Tuesday, February 06, 2007

D. R. Davies XIV: 'In the Far Country'

D. R. Davies arrived in London with great hopes. He had become notorious at Southport, where he had, in his eyes, suffered for Socialism. His inetntion was to become a freelance journalist and bring his wife down as soon as he could. A meeting with miners' leader A. J. Cook (pictured) secured letters of introduction to a number of Labour politicians. Yet all was to no avail. In a year, Davies made exactly six pounds and three shillings, half for an article on Sheep-dog trials, the other for an article on Suffragettes which never appeared in print. He was forced into stringent economy as he fell into poverty, a poverty for which he was not prepared:

"Like thousands of other ministers and clergy, I had glibly uttered the second-hand truths and consolations of religion. But now I learnt what no college or university could possibly have taught me: that in religion second-hand truth is futile."

He was forced to sell his library in order to survive. By this time, Davies no longer went anywhere near a church, and spent much of his time as a shiftless unemployed scholar, visiting the British Library whenever he could (much like Karl Marx). So ashamed was he that he steered clear of Congregationalists, despite their later assertions that they would have helped him.

A visit to Lewis Phillips, a friend of his wife, saw Davies moving to Enfield, where he landed a job addressing envelopes for a breakfast cereal company. Phillips, a Christian, paid for Davies' wife, Edith to join him, and she, too, took up the work of addressing envelopes. By now, Davies was forty years old, and seemed to have no future. Only an interest in music kept Davies from despair.

Indeed, this interest landed Davies a job as freelance lecturer on music for the HMV Record Company.

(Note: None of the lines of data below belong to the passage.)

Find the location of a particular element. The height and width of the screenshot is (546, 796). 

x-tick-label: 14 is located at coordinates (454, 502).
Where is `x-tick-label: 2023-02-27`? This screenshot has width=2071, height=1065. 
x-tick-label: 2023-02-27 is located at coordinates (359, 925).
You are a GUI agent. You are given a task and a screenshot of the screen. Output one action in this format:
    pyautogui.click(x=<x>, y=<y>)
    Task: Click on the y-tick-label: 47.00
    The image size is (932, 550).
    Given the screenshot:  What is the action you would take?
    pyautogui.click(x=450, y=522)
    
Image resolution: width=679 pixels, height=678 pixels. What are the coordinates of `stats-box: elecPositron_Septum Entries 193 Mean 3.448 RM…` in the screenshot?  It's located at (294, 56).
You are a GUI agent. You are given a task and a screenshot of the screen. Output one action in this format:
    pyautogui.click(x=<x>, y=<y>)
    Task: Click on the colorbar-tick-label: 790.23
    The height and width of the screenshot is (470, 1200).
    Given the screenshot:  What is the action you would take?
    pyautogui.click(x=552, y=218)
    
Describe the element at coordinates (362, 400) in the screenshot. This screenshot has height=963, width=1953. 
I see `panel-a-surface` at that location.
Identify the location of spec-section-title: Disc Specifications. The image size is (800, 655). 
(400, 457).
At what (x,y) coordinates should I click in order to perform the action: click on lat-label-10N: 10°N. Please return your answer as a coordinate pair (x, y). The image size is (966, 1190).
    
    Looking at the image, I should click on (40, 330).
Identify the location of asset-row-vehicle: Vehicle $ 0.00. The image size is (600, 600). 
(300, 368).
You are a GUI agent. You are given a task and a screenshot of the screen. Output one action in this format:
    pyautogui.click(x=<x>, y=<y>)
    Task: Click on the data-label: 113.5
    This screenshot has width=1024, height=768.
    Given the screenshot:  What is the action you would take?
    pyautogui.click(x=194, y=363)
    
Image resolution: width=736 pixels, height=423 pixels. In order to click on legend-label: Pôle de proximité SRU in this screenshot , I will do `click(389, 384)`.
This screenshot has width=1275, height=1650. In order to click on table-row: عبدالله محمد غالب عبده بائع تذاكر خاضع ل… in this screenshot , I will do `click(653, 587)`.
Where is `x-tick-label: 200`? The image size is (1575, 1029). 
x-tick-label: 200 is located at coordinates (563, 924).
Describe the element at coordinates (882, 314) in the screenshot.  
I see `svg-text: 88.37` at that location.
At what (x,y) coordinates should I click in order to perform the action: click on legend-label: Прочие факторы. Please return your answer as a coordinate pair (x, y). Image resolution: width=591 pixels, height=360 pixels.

At this time, D. R. Davies had a meeting that would change his life forever. Attending a meeting at 55 Gower Street, Bloomsbury, Davies gave a speech that impressed a man called Dimitri Mitrinovic, the leader of a political movement called 'New Britain,' dedicated to the concept of a politically united Europe. A Serb by birth, Mitrinovic called Davies 'the man I've been seeking for the last fourteen years.'

With this step into a political movement stressing human effort, co-operation and organisation, Davies seemed to have turned his back completely on Christianity.